(Word and element locating records)

========================================================================

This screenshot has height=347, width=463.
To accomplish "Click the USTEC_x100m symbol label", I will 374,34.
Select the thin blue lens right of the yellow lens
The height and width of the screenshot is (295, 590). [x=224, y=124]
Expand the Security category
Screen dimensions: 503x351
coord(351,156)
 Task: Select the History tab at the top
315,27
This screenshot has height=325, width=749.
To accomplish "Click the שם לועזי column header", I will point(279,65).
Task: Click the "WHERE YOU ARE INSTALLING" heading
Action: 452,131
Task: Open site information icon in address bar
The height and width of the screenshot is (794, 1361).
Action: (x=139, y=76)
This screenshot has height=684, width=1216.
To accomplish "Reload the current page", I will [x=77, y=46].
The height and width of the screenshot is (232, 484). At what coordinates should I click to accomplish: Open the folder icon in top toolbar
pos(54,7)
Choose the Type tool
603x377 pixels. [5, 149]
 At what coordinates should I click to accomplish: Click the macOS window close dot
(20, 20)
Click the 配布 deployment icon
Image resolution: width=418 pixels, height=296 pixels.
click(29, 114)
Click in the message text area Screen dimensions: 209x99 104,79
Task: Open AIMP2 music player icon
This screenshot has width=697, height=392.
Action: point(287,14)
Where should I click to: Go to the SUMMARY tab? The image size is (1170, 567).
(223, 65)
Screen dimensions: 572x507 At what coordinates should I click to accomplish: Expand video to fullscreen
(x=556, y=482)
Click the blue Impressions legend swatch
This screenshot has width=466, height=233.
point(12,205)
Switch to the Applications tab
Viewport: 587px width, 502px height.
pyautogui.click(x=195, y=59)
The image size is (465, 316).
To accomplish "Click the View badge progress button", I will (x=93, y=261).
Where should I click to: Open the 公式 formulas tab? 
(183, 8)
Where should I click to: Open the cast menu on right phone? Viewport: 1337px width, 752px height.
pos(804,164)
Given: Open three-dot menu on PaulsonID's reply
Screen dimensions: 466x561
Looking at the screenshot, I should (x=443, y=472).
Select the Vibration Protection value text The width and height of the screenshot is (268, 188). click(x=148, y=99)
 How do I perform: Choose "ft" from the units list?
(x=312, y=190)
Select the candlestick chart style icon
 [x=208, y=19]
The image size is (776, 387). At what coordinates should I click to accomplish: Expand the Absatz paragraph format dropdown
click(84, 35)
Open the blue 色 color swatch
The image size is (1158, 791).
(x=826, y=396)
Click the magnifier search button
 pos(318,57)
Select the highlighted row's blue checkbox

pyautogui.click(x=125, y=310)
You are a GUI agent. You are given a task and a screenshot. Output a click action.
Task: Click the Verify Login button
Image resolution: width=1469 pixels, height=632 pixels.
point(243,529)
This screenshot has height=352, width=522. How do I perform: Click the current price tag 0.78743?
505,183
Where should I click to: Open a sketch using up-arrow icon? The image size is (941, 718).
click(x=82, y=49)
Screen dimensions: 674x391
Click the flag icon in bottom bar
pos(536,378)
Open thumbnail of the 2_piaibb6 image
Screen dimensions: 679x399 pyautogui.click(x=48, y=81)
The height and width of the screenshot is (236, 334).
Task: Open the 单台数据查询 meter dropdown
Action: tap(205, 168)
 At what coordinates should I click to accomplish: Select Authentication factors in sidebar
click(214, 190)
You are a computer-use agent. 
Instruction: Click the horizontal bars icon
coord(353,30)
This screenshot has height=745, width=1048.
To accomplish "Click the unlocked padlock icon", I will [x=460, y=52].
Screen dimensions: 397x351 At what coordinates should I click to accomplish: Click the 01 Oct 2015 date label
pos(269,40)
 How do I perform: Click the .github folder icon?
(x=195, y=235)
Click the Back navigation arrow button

========================================================================

> **Work required**:
Rewrite the lines between the one holding "Task: Select the History tab at the top" and the one holding "click(29, 114)", inclusive, changing "screenshot" to "image" and keeping everything else the same.

> **Task answer**:
 Task: Select the History tab at the top
315,27
This image has height=325, width=749.
To accomplish "Click the שם לועזי column header", I will point(279,65).
Task: Click the "WHERE YOU ARE INSTALLING" heading
Action: 452,131
Task: Open site information icon in address bar
The height and width of the image is (794, 1361).
Action: (x=139, y=76)
This image has height=684, width=1216.
To accomplish "Reload the current page", I will [x=77, y=46].
The height and width of the image is (232, 484). At what coordinates should I click to accomplish: Open the folder icon in top toolbar
pos(54,7)
Choose the Type tool
603x377 pixels. [5, 149]
 At what coordinates should I click to accomplish: Click the macOS window close dot
(20, 20)
Click the 配布 deployment icon
Image resolution: width=418 pixels, height=296 pixels.
click(29, 114)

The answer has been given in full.